Writing is a uncertain way of making a living. Most people need backup skills and an alternative method for generating an income. Here's something that might appeal to you... picking pockets. Your teacher tonight will be Apollo Robbins.

Robbins, who is thirty-eight and lives in Las Vegas, is a peculiar variety-arts hybrid, known in the trade as a theatrical pickpocket. Among his peers, he is widely considered the best in the world at what he does, which is taking things from people’s jackets, pants, purses, wrists, fingers, and necks, then returning them in amusing and mind-boggling ways.

In more than a decade as a full-time entertainer, Robbins has taken (and returned) a lot of stuff. He is probably best known for an encounter with Jimmy Carter’s Secret Service detail in 2001. While Carter was at dinner, Robbins struck up a conversation with several of his Secret Service men. Within a few minutes, he had emptied the agents’ pockets of pretty much everything but their guns.


In magic circles, Robbins is regarded as a kind of legend. Recently, psychiatrists, neuroscientists, and the military have studied his methods for what they reveal about the nature of human attention.

Here's a short video in which he shows some of the how of his trade.


IMDb    Website    Wikipedia ________________________________________________________________________

In 1953, Sam Fuller made a film called Pickup on South Street. (The film was remade in South Africa in 1967 as The Cape Town Affair.) At the time, "pickup" was New York slang for picking a pocket. Sam Fuller knew a few professional pickpockets; he also knew Dan Campion, the Chief Detective of the Pickpocket Squad of the City of New York, who became an advisor on the film.

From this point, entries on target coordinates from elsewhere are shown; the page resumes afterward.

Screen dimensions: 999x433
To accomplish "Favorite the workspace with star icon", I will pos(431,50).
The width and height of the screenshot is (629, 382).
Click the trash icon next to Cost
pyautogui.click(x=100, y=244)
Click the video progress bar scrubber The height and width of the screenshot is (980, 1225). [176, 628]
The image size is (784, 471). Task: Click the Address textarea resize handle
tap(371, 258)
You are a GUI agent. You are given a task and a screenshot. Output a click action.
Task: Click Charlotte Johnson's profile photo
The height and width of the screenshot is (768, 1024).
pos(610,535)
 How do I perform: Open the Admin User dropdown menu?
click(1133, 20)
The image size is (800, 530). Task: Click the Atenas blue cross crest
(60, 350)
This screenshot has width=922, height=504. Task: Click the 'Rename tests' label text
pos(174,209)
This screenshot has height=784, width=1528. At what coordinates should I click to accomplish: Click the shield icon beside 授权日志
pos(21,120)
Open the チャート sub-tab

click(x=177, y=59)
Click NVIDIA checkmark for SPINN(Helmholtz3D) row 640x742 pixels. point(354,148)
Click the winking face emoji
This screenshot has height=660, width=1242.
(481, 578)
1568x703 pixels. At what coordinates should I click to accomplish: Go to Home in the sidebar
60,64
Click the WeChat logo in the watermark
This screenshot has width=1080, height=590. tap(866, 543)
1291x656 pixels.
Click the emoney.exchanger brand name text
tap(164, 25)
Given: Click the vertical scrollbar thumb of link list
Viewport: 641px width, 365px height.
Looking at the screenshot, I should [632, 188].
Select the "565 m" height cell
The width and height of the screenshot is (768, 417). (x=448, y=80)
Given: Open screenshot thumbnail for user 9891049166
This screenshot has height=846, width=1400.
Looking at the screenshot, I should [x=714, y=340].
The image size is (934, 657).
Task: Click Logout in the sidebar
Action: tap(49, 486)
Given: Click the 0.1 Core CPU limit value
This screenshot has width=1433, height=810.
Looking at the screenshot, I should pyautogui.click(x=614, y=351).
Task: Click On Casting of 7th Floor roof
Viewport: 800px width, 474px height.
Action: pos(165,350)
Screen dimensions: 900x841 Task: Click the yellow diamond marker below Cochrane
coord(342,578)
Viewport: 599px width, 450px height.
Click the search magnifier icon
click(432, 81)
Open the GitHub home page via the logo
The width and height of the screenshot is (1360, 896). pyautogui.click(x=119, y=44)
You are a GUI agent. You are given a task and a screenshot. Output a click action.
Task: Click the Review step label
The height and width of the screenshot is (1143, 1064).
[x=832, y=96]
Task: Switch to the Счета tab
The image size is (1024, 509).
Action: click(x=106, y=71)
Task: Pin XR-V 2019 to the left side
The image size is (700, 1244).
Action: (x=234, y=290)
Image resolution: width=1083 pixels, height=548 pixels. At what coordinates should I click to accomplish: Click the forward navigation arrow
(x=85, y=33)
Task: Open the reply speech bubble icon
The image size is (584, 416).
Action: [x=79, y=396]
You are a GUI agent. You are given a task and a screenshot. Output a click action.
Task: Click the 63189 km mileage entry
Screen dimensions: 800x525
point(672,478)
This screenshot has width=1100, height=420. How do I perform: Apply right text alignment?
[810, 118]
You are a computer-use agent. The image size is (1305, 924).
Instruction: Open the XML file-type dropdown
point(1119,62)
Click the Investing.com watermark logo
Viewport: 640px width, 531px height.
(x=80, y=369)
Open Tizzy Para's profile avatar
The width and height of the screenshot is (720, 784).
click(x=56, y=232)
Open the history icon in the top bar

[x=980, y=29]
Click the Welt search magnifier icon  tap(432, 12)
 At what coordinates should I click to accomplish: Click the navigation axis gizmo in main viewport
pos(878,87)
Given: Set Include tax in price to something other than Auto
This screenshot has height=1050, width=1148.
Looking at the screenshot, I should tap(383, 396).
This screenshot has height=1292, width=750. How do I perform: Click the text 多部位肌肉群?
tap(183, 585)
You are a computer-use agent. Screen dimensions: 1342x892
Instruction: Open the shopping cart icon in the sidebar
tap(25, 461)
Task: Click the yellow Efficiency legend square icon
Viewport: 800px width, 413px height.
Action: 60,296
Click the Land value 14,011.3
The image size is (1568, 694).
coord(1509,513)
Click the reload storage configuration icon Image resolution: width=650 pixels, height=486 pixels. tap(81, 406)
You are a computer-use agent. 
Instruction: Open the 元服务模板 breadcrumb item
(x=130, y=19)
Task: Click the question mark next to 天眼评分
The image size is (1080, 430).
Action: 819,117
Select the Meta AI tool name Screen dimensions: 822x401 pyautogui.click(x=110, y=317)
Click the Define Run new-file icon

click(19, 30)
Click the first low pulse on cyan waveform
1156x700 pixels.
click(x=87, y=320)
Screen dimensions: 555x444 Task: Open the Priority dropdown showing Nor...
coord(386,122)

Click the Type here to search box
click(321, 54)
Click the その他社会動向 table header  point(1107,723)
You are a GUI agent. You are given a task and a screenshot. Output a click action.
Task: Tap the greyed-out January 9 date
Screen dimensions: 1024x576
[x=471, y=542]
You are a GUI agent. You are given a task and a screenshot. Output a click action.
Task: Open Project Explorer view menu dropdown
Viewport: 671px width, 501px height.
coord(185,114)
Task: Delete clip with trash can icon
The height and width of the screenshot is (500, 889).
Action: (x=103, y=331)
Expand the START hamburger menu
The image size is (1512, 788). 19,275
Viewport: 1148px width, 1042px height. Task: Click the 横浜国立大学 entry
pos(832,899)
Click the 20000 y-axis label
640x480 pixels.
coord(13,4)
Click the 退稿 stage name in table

Apollo Robbins poses for a photo while picking a pocket from under the cover of a newspaper.
The paper is held well out of the way here for the benefit of the intended audience.
In Pickup on South Street,  Richard Widmark steals a purse from a lady's handbag
under the cover of a newspaper.
In The Cape Town Affair,  James Brolin steals a purse from a lady's handbag
under the cover of a newspaper.
I grew up on a housing estate where a disproportionate number of people were burdened with larcenous inclinations. One of my brothers was in and out of prison from the age of 15. The first time he went in, he was an angry country boy who scored high on initiative and low on knowledge. When he came out, he was a walking encyclopaedia of criminal ways and means. I spent a lot of time as a teenager listening to stories about criminal techniques. Although I eventually chose the straight path in life, I never entirely lost my interest in the alternatives.

If you'd like to know more about Mr Robbins and his unusual skills, here's a (long) article in The New Yorker you might like to read.

1 comment:

Unknown said...

This video shows there will always be masters who can direct your attention exactly as they wish. Film makers, of course, need to study how to direct the audience's attention.